With such low inventory and massive demand, housing isn’t going to be impacted by this rate increase as one may fear. As it stands, average prices for homes increased by almost 9% in 2020 and are predicted to continue that trend and increase by around 10% in 2021. Though income hasn’t kept up with the roughly 5% annual increase in average prices since 2016 including the higher increase in 2020, the low rates have helped level the playing field and maintain affordability by mitigating borrowing costs.
A 30-year fixed mortgage just weeks ago was at 2.75% and is now resting between a 3.25% or 3.5% rate which, for this market, is a large shift in a very short amount of time. The historically low rates of 2.625% for qualified buyers boosted home affordability despite the increasing prices, and though rates in the 3’s are still low comparatively speaking, it’s the highest they’ve been in a while. The bond market only affects fixed-rate mortgages, so for now, jumbo loans are lower, which is atypical.
Put simply, for buyers or homeowners considering re-financing this means that it is going to cost more for them to borrow. But how much more?
An eighth of a point increase (.125%) is equivalent to $40 additional per month on their mortgage payment or a $10,000 loss in buying power. To that point, with the recent half a point (.5%) increase, on a $500,000 mortgage, for example, a buyer will have either lost $40,000 in buying power or added $200 a month to their mortgage payment.
As Shant Banosian said in his February 26, 2021 mortgage update on Facebook, motivated buyers should at this point consider getting their pre-approvals updated and should be conversing with their Realtors about their home search and what they’re now qualified for with an adjusted budget. As rates have already increased, they’re not expected to jump any higher so what we are at is likely the new norm provided that there may be some dips and adjustments over time. Locking in your rate is wise.
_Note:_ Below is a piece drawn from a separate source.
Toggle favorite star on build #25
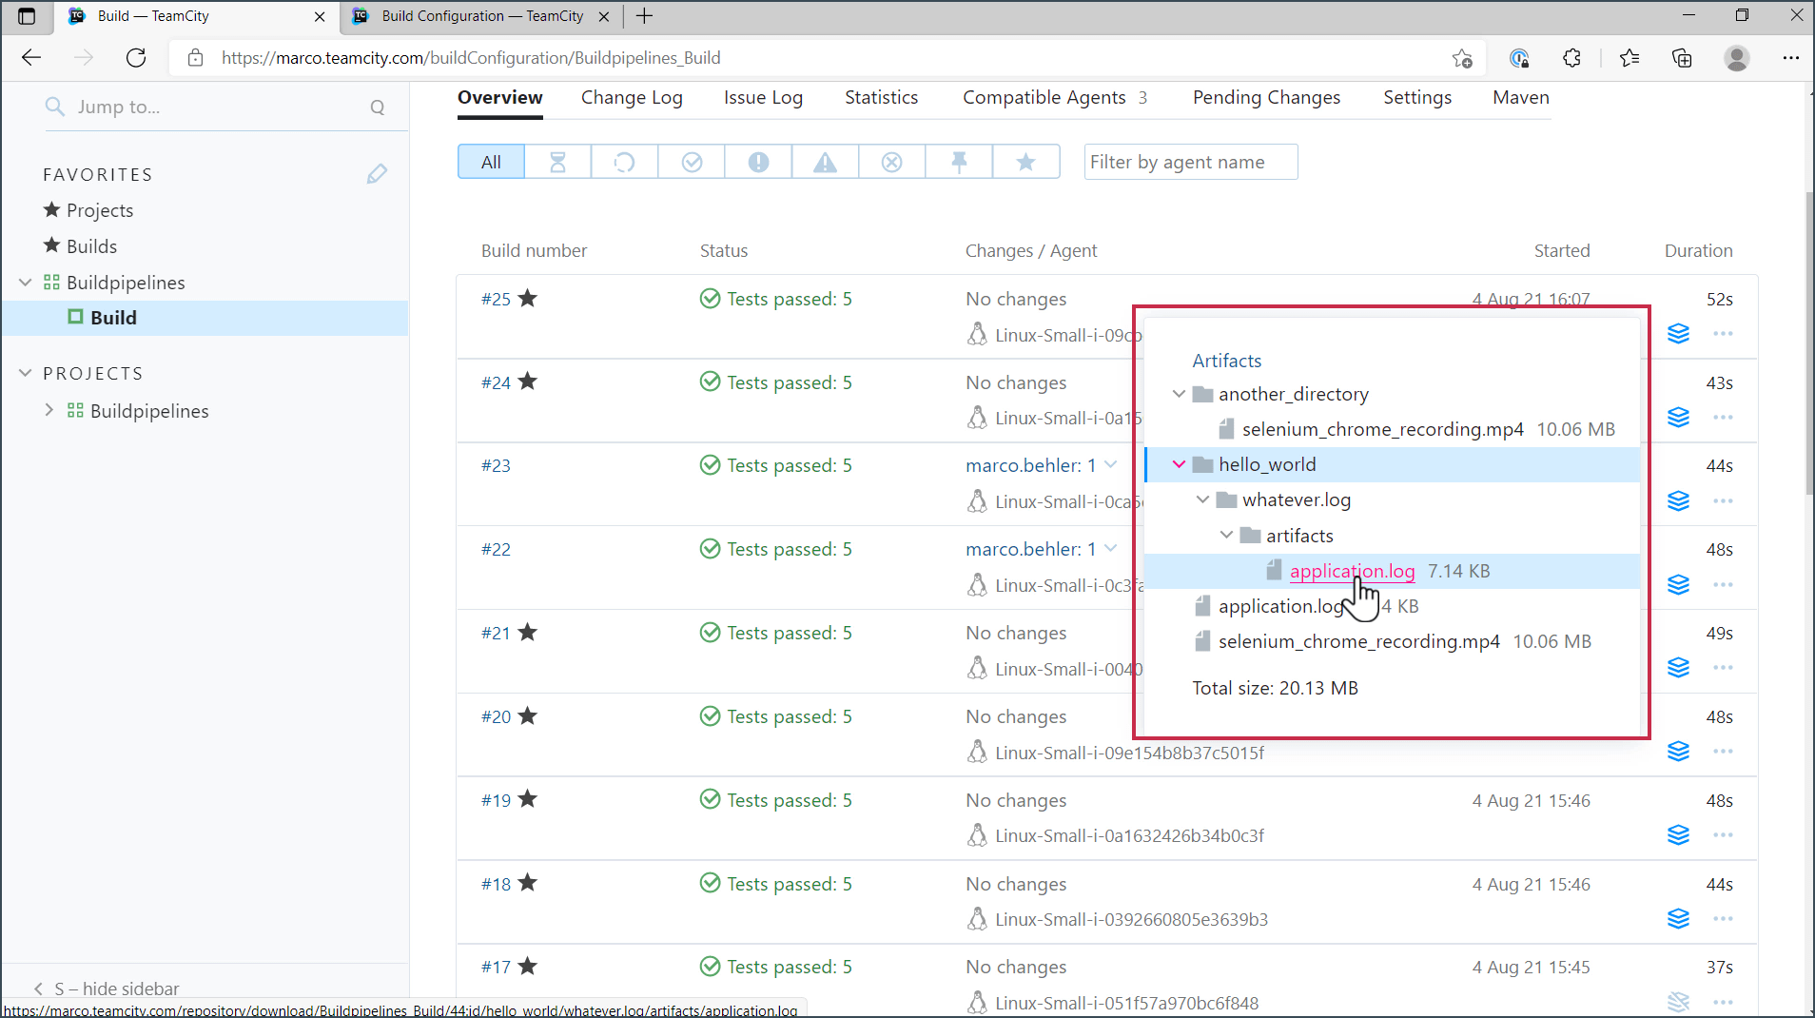1815x1018 pixels. point(528,299)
Sellers have had the upper hand in the market and will likely maintain that control until more sellers list. As the historically low inventory hopefully increases with more springtime sellers and buyers have more selection, sellers may have to consider adjusting their prices as the large pool of buyers who were interested in their homes may be dropping out now due to the increased borrowing costs and additional homes that may satisfy their search criteria. For sellers who want to sell for the most money should sell now to take advantage of those buyers who are motivated and who have the buying power with their locked-in rates.